In the third grade, my family moved to the barren Palm Springs desert. I was devastated by the arid, then largely empty landscape, intense sun and heat. As soon as I could, I was off to college weaving my way up the cooler northern California coast from U.C. Santa Barbara to California State Polytechnic University at San Luis Obispo and at last, to U.C. Berkeley near where I now live in the lush green county of Marin. I felt “home” again in the Santa Cruz Mountains, near stunning Bolinas beaches and wetlands and among the Redwoods of Mill Valley.
“Plant Observation” and “The Deep Green” were written in response to language, heard on the radio and read on the page. In both cases, I was responding to the passionate words of authors with intense love for the natural world. I, too, had experienced and shared the same profound connection to forests and foliage as Zoe Schlanger and Brigit Pegeen Kelly.
“Plant Observation” was written from excerpts of an interview with Zoe Schlanger about her book, THE LIGHT EATERS. While listening to National Public Radio, I became enthralled with the scientific vocabulary she used that unlocked the energy and inner voices of the plant world. The specific language was beautiful and rhythmic. I couldn’t resist writing it down.
Afterward, I arranged transcribed pieces of the interview into a poem trying to capture the uniqueness and diversity of plant life which Zoe so eloquently described. Her words seemed to “fall into” sections of my poem maintaining the rhythms of her speech and her awe at each extraordinary plant. The process of creating a poem with precise language and loosely connected fragments was exciting to me, right down to the last stanza that took me by surprise.

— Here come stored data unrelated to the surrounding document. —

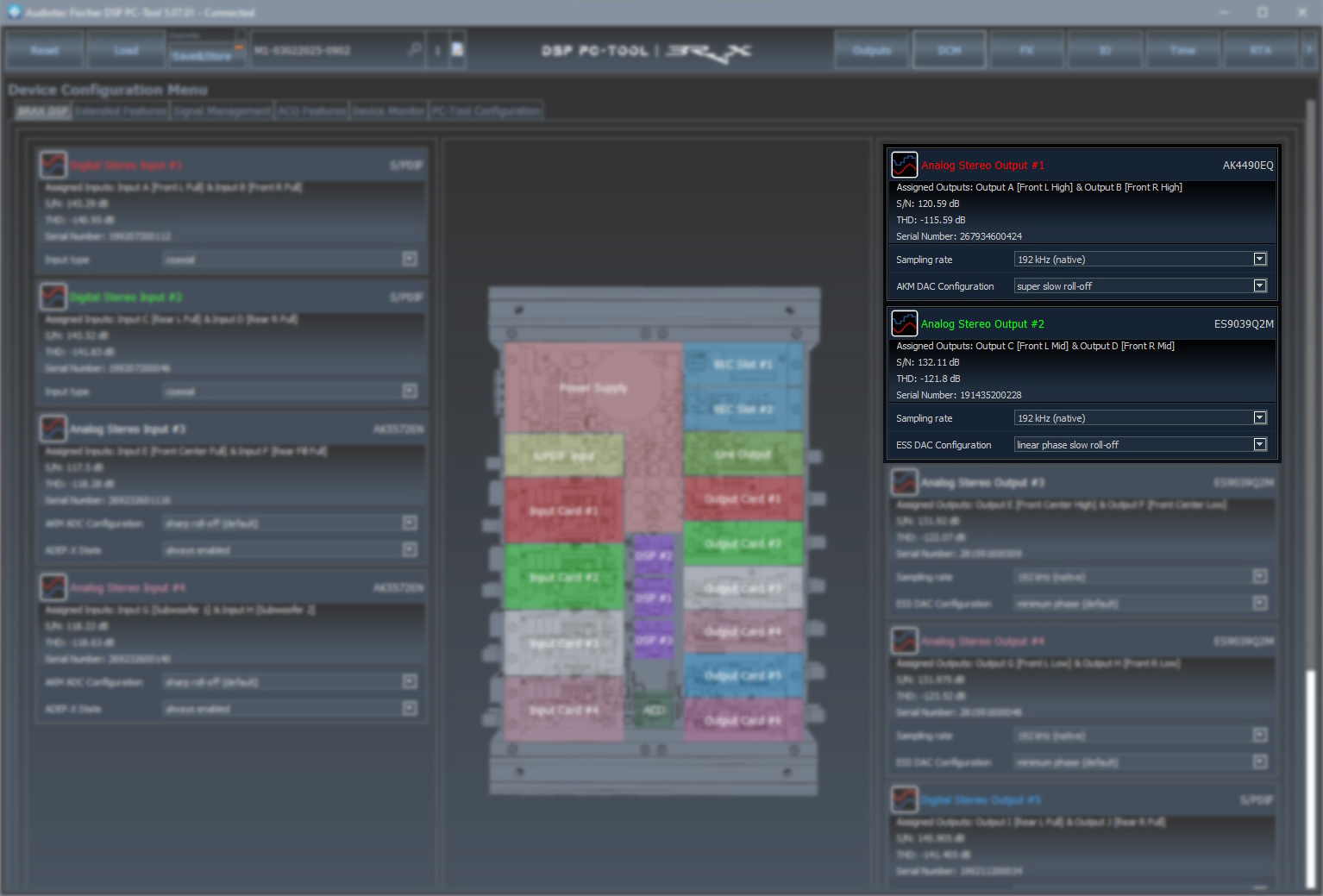The height and width of the screenshot is (896, 1323).
Task: Open the PC-Tool Configuration tab
Action: [486, 111]
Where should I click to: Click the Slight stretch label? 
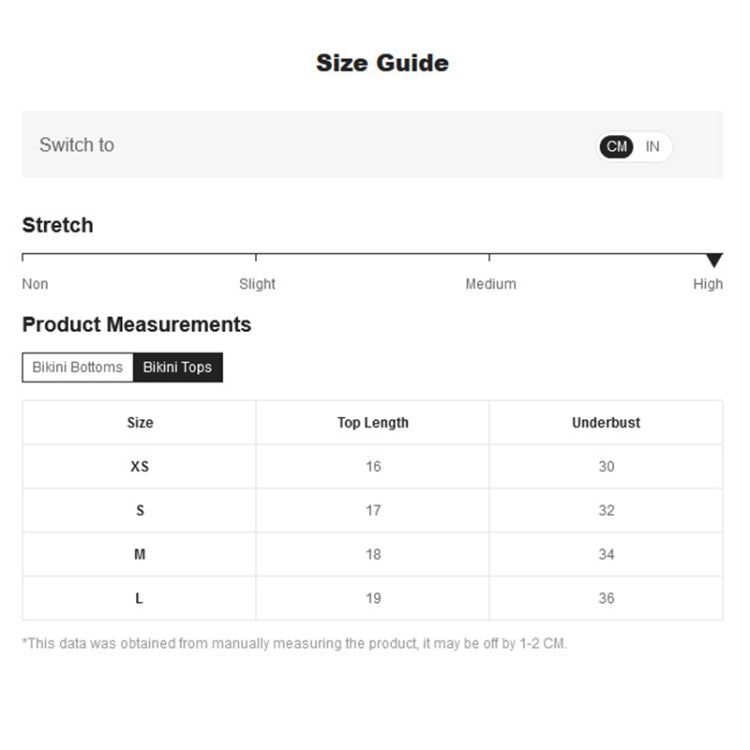pos(257,284)
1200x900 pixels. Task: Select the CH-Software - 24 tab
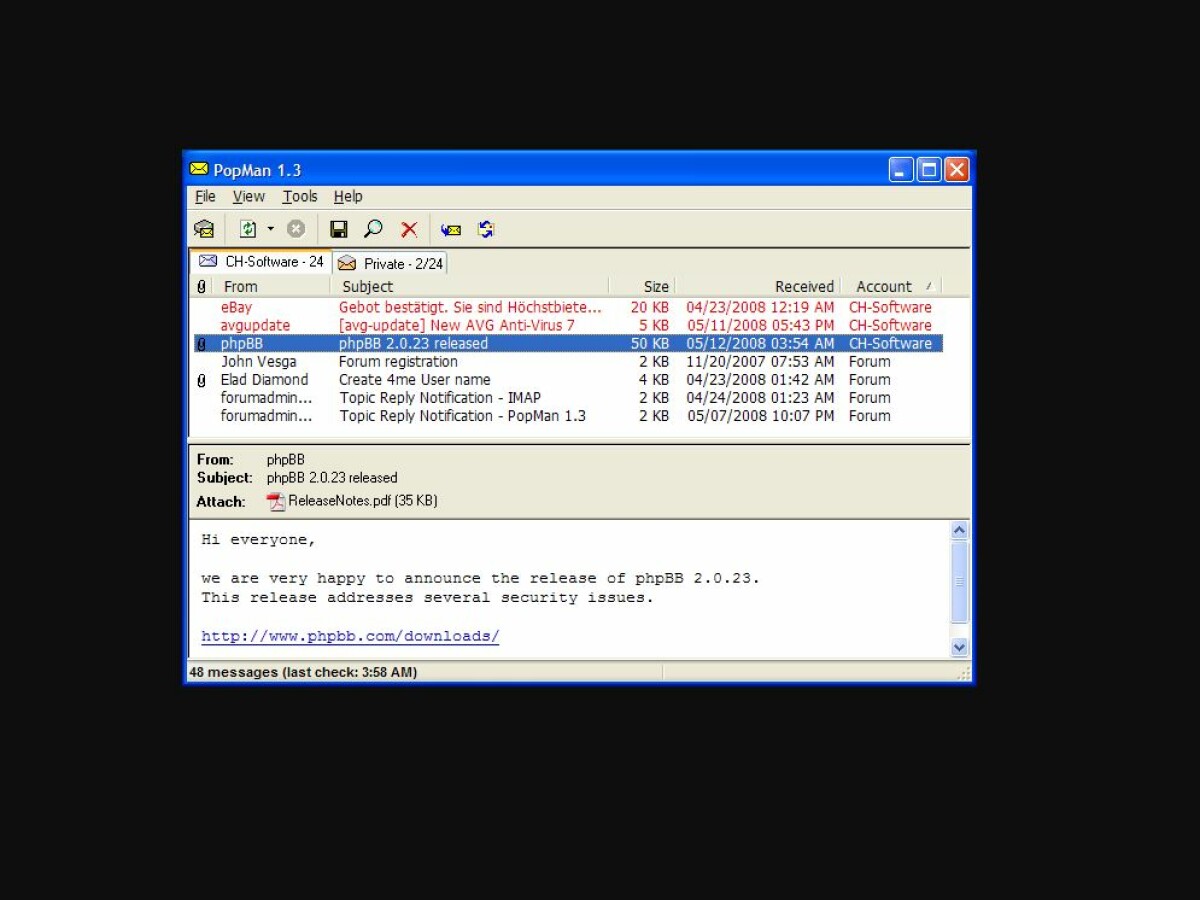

“In the Deep Green” was inspired by a beautiful poem called, “The Rose of Sharon,” by Brigit Pegeen Kelly that I had found in an anthology of best poems of the year. I had been looking for an example of a strong rhythmic poem for my writing workshop. On first reading it, I had recognized that Kelly’s love for this special flower held the same passion as my love for trees and plants. Years later, on finding and re-reading the poem, I began writing inspired by her first line and allowed my words to flow from her wonderful rhythms and anaphora. I hope that my poem somehow conveys just a bit of the beauty and mesmerizing cadence of Kelly’s heart-felt words and love of a singular rose.
Claire Blotter has published three chapbooks, and most recently, her poetry collection, Expanding.Water.Ways. Her work has appeared in Rattle, Spillway, Lilith, the San Francisco Chronicle and California Fire and Water: A Climate Crisis Anthology, among other publications.She has taught performance poetry at San Francisco State and Dominican Universities and College of Marin. She represented San Francisco at National Poetry Slams in Chicago and Boston and currently teaches poetry writing to children and high schoolers in the CalPoet’s Program. Her award-winning video documentary, Wake-Up Call: Saving the Songbirds, has been screened in eleven film festivals from Mill Valley to Chicago.